J Am Heart Assoc. 2016 May 2;5(5):e002808. doi: 10.1161/JAHA.115.002808.
Few studies have discussed the emergency call and prehospital care as a continuous process to decrease the prehospital and in-hospital delays for acute stroke. To identify features associated with early hospital arrival (<90 minutes) and treatment (<120 minutes), we analyzed the operation of current dispatch protocol and emergency medical services and compared stroke recognition by dispatchers and ambulance crews.
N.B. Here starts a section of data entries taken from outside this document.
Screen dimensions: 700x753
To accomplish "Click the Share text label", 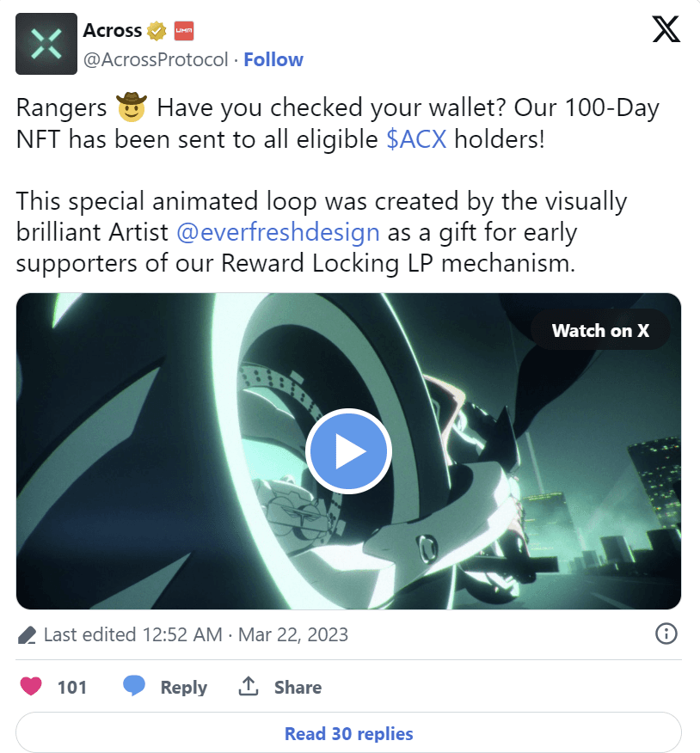I will pyautogui.click(x=298, y=687).

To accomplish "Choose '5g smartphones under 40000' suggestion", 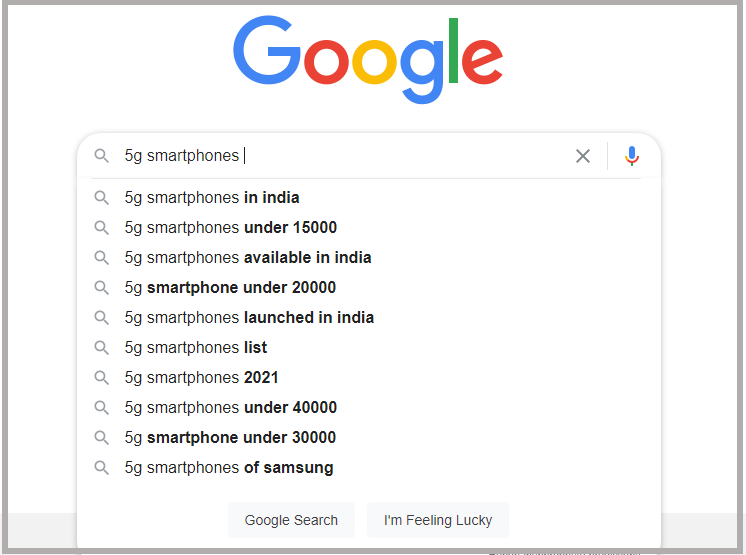I will coord(231,408).
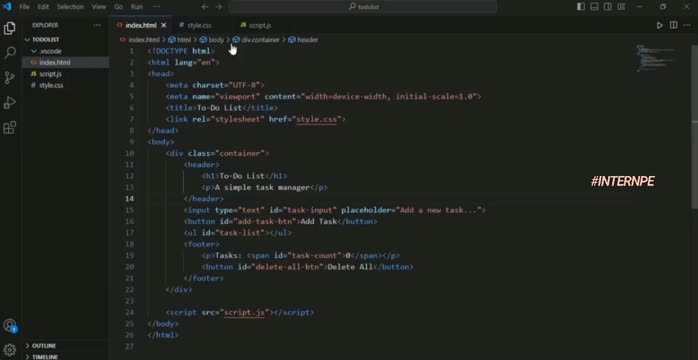Open the Search view in activity bar

pos(9,53)
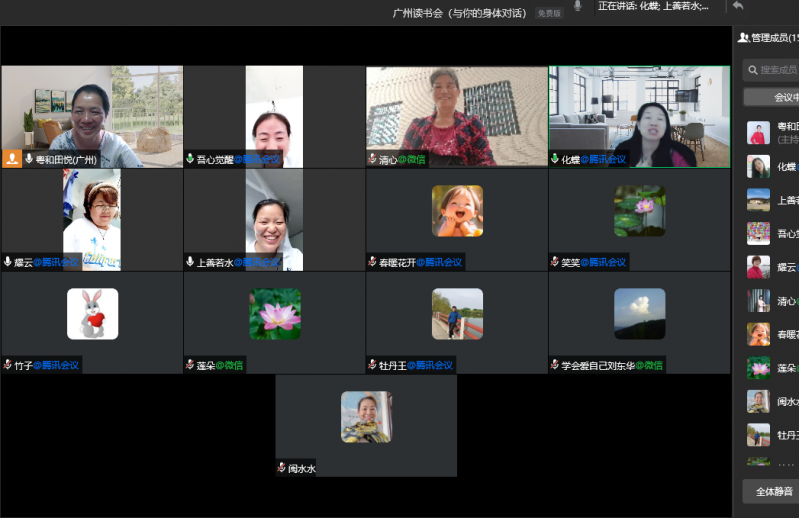Click the mic icon beside 上善若水 in video grid
The height and width of the screenshot is (518, 799).
coord(190,262)
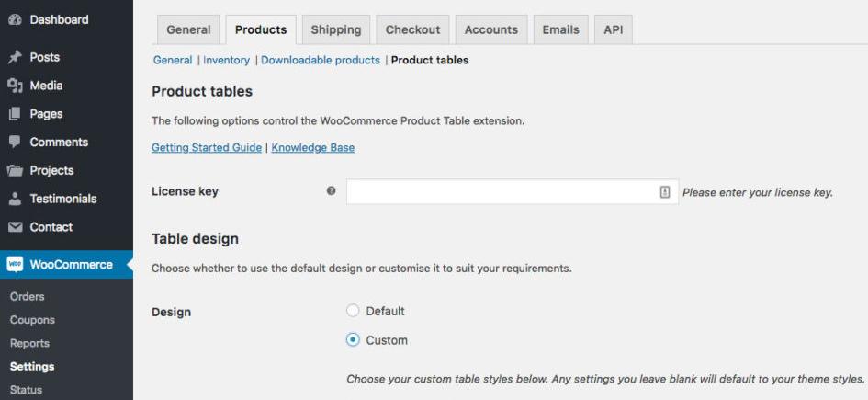The width and height of the screenshot is (868, 400).
Task: Click the Media icon in sidebar
Action: point(15,86)
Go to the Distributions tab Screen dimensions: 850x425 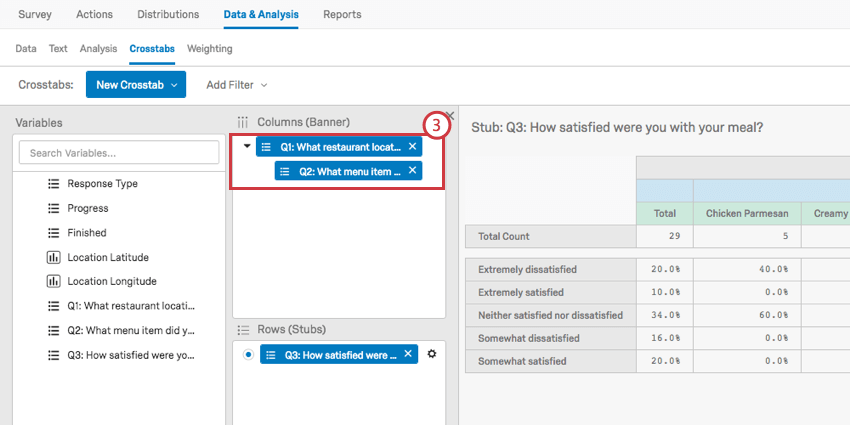tap(167, 14)
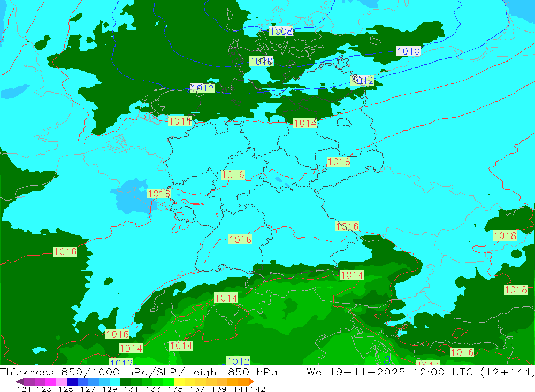Click the 1014 label right of map center bottom

click(x=351, y=275)
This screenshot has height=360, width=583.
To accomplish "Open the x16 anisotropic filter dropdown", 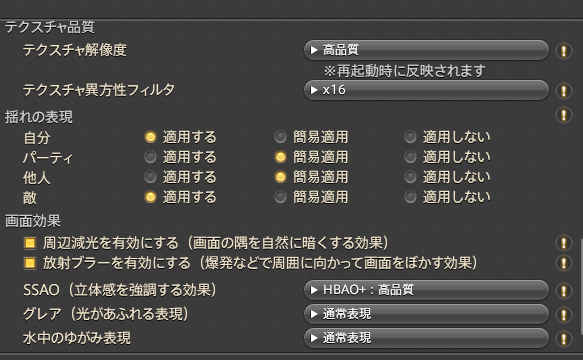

This was a 2-year prospective observational study. All stroke patients who were transported to the hospital by emergency medical services and received recanalization therapy were recruited for the study. For a sample of 308 patients, the stroke code was activated in 206 (67%) and high priority was used in 258 (84%) of the emergency calls. Emergency medical services transported 285 (93%) of the patients using the stroke code and 269 (87%) using high priority. In the univariate analysis, the most dominant predictors of early hospital arrival were transport using stroke code (P=0.001) and high priority (P=0.002) and onset-to-call (P<0.0001) and on-scene times (P=0.052). In the regression analysis, the influences of high-priority transport (P<0.01) and onset-to-call time (P<0.001) prevailed as significant in both dichotomies of early arrival and treatment. The on-scene time was found to be surprisingly long (>23.5 minutes) for both early and late-arriving patients.
Fast emergency medical services activation and ambulance transport promoted early hospital arrival and treatment. Although patient-dependent delays still dominate the prehospital process, it should be ensured that the minutes on the scene are well spent.
很少有研究讨论将紧急呼叫和院前急救作为一个连续的过程,以减少急性脑卒中的院前和院内延误。为了确定与早期医院到达(<90 分钟)和治疗(<120 分钟)相关的特征,我们分析了当前调度协议和紧急医疗服务的运作情况,并比较了调度员和救护人员对脑卒中的识别。
这是一项为期 2 年的前瞻性观察研究。所有通过紧急医疗服务送往医院并接受再通治疗的脑卒中患者均被纳入研究。在 308 名患者的样本中,206 名(67%)患者的脑卒中代码被激活,258 名(84%)患者的紧急电话被列为高优先级。285 名(93%)患者使用脑卒中代码,269 名(87%)患者使用高优先级由紧急医疗服务运送。在单因素分析中,早期到达医院的最主要预测因素是使用脑卒中代码(P=0.001)和高优先级(P=0.002)以及发病到呼叫时间(P<0.0001)和现场时间(P=0.052)。在回归分析中,高优先级转运(P<0.01)和发病到呼叫时间(P<0.001)的影响在早期和晚期到达的两个二分法中都被证明是显著的。令人惊讶的是,现场时间对于早期和晚期到达的患者都很长(>23.5 分钟)。
快速的紧急医疗服务激活和救护车转运促进了早期的医院到达和治疗。尽管患者依赖的延误仍然主导着院前过程,但应确保现场的时间得到充分利用。